When to use cclaw, and when to use something else
cclaw is opinionated: discovery on risky work, planning, TDD-enforced builds, multi-iteration review, ship gate, automatic compounding. The price is process — even a small task pays for one triage ask.
- Reach for cclaw when you want a structured loop with cross-flow memory and a real review pass on every shipped change, especially on a codebase you will come back to next week.

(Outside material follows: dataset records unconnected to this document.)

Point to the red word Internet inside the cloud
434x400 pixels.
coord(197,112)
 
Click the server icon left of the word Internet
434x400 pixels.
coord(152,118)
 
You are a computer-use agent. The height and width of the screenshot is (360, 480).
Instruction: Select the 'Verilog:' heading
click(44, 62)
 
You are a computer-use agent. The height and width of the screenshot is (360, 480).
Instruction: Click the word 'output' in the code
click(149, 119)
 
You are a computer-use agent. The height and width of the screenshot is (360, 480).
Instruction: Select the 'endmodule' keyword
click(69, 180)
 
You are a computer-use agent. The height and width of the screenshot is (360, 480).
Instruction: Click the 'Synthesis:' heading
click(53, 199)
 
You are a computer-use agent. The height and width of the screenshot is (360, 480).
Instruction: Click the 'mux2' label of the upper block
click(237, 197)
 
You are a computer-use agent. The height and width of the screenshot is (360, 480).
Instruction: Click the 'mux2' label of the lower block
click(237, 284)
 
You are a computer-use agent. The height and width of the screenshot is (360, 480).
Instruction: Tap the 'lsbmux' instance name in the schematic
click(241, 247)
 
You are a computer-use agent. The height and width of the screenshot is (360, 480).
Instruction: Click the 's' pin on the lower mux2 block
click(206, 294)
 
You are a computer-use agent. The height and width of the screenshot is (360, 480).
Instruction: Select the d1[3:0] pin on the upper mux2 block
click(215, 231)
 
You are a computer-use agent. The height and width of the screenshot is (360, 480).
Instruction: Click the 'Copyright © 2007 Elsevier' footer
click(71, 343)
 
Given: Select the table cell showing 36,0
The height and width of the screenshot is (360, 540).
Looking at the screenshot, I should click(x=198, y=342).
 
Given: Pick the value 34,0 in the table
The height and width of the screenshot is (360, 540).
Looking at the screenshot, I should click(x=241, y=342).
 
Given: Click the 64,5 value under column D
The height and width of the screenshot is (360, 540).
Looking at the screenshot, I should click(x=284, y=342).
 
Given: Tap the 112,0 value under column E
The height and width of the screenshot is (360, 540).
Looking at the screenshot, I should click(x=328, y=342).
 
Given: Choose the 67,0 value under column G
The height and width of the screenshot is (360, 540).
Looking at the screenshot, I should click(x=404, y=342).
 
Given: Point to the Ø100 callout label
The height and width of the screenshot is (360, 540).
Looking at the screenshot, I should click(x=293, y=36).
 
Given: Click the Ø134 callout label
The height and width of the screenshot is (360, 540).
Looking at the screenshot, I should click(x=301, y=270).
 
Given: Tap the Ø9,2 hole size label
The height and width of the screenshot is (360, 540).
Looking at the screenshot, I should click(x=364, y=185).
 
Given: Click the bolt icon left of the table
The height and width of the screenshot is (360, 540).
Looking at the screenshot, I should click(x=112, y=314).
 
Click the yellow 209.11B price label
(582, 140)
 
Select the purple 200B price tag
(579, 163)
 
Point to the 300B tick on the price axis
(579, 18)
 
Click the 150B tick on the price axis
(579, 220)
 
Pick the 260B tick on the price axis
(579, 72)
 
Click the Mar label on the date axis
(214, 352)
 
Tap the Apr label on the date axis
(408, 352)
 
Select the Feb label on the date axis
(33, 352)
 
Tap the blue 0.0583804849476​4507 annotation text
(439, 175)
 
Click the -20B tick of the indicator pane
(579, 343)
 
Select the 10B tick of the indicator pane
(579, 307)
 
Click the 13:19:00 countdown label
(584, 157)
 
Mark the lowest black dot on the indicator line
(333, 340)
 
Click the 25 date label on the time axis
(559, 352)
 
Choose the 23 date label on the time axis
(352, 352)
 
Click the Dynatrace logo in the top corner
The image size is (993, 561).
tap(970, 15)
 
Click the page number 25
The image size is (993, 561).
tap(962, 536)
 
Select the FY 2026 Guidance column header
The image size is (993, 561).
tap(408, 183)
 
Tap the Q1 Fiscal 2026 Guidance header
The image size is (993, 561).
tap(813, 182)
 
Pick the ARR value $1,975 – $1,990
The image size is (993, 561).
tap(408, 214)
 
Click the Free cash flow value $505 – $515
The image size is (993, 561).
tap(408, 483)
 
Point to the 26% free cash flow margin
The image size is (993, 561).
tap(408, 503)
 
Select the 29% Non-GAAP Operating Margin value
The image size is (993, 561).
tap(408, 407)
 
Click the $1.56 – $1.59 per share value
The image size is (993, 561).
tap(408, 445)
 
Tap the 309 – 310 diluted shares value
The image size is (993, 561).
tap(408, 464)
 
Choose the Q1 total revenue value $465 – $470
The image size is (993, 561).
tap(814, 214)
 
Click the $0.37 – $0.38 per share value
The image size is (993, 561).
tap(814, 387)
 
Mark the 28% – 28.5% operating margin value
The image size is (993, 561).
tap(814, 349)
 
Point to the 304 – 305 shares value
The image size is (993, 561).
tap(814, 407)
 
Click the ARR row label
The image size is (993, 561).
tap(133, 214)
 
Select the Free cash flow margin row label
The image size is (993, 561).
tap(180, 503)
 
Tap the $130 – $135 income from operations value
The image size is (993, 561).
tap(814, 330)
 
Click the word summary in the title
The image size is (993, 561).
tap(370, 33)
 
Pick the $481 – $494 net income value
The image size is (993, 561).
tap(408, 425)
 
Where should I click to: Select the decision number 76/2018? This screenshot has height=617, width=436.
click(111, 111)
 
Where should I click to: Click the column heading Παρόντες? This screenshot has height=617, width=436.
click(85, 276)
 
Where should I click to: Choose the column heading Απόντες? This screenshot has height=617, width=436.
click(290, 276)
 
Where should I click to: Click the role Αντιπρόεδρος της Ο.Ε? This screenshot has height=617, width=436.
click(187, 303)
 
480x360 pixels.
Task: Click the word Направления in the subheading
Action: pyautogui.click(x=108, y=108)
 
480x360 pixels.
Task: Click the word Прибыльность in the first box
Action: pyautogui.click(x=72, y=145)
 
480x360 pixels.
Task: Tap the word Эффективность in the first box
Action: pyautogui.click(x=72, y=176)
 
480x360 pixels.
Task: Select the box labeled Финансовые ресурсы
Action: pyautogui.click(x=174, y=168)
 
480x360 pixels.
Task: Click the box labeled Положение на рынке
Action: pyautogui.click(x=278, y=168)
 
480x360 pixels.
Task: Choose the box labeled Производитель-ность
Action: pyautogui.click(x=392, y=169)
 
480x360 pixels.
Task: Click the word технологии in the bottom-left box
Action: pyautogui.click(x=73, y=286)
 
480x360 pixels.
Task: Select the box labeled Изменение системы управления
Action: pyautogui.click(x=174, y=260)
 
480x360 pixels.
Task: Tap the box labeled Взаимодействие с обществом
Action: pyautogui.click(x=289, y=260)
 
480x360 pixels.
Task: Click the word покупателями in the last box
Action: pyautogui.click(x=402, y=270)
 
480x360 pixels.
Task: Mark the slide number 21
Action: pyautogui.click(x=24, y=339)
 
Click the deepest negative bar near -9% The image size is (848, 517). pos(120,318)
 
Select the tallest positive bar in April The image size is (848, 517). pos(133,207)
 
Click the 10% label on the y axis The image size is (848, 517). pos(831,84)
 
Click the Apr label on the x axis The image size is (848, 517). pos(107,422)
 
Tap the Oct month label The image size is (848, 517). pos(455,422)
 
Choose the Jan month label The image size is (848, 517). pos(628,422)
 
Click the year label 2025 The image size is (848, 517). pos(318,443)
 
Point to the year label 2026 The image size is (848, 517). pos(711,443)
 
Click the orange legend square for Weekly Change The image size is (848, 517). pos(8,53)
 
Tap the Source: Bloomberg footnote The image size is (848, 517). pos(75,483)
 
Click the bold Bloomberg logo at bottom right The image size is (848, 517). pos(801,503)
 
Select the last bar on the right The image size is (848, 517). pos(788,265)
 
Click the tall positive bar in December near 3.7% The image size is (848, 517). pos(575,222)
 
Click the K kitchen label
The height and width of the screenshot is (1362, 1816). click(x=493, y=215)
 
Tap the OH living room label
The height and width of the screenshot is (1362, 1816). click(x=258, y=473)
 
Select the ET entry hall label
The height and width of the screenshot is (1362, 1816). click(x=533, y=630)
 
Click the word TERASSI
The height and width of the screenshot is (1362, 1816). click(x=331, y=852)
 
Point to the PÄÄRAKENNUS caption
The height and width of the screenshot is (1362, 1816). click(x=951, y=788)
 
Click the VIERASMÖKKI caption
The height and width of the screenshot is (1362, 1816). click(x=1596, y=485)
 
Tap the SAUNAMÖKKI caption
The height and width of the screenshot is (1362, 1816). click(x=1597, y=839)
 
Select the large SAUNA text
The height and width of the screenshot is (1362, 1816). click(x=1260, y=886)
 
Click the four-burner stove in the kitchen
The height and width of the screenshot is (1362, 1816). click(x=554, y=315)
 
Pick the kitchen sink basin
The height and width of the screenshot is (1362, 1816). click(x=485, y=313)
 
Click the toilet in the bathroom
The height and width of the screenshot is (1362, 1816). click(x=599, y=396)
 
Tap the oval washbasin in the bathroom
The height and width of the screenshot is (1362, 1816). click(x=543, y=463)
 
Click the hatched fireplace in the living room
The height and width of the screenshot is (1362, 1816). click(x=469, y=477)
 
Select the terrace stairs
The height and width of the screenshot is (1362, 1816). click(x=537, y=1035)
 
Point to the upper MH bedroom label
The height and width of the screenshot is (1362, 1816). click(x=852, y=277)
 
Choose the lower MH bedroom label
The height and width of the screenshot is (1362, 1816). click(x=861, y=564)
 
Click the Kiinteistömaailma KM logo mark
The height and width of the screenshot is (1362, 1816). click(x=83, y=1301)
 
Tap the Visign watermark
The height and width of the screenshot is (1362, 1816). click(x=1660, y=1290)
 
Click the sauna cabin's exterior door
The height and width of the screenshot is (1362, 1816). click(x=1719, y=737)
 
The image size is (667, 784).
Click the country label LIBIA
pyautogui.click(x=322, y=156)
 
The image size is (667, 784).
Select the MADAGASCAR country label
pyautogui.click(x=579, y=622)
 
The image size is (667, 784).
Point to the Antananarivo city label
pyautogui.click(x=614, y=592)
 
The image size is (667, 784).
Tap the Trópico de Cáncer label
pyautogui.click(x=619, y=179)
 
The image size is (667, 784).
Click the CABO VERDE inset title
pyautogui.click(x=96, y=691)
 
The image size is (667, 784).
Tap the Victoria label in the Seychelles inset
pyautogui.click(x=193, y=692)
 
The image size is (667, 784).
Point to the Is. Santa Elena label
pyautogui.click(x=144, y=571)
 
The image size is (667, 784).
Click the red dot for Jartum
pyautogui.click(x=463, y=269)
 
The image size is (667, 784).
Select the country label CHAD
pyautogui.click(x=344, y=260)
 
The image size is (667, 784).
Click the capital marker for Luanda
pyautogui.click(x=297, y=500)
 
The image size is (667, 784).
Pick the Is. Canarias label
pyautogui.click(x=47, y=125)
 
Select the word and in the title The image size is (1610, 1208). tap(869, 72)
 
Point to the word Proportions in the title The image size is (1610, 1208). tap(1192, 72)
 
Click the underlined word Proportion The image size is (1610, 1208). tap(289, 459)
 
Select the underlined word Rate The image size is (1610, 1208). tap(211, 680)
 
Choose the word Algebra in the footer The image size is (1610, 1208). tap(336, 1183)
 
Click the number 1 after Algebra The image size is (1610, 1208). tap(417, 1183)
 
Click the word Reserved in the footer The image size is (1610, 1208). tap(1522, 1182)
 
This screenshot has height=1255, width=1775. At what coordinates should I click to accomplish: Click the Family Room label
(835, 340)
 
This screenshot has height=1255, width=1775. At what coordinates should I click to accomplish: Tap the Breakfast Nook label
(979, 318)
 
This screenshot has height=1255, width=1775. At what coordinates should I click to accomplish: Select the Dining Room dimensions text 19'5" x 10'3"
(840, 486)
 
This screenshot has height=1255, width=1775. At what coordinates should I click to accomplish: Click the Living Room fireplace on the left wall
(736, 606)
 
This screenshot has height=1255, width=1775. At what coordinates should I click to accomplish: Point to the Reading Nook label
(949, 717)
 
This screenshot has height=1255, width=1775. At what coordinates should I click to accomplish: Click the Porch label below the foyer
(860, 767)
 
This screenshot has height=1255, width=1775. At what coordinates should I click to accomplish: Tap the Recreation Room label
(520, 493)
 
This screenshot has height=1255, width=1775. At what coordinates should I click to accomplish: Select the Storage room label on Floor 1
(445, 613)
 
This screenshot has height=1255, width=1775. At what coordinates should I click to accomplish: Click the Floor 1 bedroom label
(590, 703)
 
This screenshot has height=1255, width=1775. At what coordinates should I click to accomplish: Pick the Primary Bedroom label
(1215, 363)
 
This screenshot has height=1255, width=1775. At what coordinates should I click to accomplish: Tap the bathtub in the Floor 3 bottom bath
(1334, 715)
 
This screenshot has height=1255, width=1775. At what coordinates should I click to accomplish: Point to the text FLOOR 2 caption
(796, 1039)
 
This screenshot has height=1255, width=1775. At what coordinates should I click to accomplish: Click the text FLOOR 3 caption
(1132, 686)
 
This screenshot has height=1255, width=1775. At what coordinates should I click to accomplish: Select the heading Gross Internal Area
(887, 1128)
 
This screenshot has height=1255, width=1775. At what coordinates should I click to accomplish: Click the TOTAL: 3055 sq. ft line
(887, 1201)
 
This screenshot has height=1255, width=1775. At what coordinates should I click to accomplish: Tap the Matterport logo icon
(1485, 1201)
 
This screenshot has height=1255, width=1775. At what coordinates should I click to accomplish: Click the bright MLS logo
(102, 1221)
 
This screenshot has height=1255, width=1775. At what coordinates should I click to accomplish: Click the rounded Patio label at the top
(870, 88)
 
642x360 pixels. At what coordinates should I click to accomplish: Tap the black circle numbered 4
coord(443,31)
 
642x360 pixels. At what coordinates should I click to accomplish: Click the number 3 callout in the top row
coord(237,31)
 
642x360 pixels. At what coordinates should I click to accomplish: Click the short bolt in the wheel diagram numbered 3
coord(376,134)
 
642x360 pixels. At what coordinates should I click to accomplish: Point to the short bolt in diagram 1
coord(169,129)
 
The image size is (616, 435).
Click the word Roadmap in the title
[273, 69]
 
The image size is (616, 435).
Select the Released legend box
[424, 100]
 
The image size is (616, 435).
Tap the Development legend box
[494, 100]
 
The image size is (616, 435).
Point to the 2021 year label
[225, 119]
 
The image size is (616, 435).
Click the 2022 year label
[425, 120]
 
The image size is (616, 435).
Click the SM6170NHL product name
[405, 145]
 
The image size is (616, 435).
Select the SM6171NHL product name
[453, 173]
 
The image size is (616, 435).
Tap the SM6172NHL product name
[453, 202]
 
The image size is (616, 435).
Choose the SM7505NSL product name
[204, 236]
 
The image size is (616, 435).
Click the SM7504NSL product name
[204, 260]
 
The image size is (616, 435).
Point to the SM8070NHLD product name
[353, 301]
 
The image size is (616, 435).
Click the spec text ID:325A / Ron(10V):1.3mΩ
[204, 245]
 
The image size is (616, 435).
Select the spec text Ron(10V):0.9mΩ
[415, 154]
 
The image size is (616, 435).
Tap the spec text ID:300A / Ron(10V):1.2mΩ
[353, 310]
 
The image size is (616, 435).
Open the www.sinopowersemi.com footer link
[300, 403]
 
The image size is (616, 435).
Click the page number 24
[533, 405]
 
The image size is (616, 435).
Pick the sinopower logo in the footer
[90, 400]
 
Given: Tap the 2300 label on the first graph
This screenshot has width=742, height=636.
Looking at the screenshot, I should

- Reach for something lighter (a vanilla
CLAUDE.md,andrej-karpathy-skills) for one-off edits, throwaway prototypes, or scripts where ceremony costs more than it returns. - Reach for a broader harness (
gstack,superpowers) when you want browser-driven QA, design generation, parallel-sprint workflows, or a much larger specialist catalogue. cclaw's small surface is intentional; it is not trying to be a full replacement for those.
Compound learnings (automatic, gated)
After ship, cclaw checks whether the run produced something worth remembering — a non-trivial decision was recorded by design or planner, review needed three or more iterations, a security review ran, or the user asked to capture. If yes, flows/<slug>/learnings.md is written and one deduped line is appended to .cclaw/state/knowledge.jsonl. If no, silently skipped so the index stays signal-rich. Every fifth capture also triggers a knowledge-refresh pass (dedup / consolidate / supersede) so the index does not bloat.
Conversation language
cclaw replies in the user's language for prose. It never translates wire-protocol identifiers — slugs, AC-N, D-N, F-N, frontmatter keys, file paths, hook output, specialist names, or commit tags stay in their original form. Enforced by the always-on conversation-language skill.
More docs
- CHANGELOG.md — full release history (v8.0 onward; v7→v8 migration at the bottom)
- docs/skills.md — the auto-trigger skill layer
- docs/config.md —
.cclaw/config.yamlreference - docs/harnesses.md — what each harness installs
- docs/scheme-of-work.md — end-to-end flow walk-through
- docs/v8-vision.md — locked design decisions for v8
- docs/migration-v7-to-v8.md — coming from cclaw 7.x
License
MIT — see LICENSE. Contributions welcome.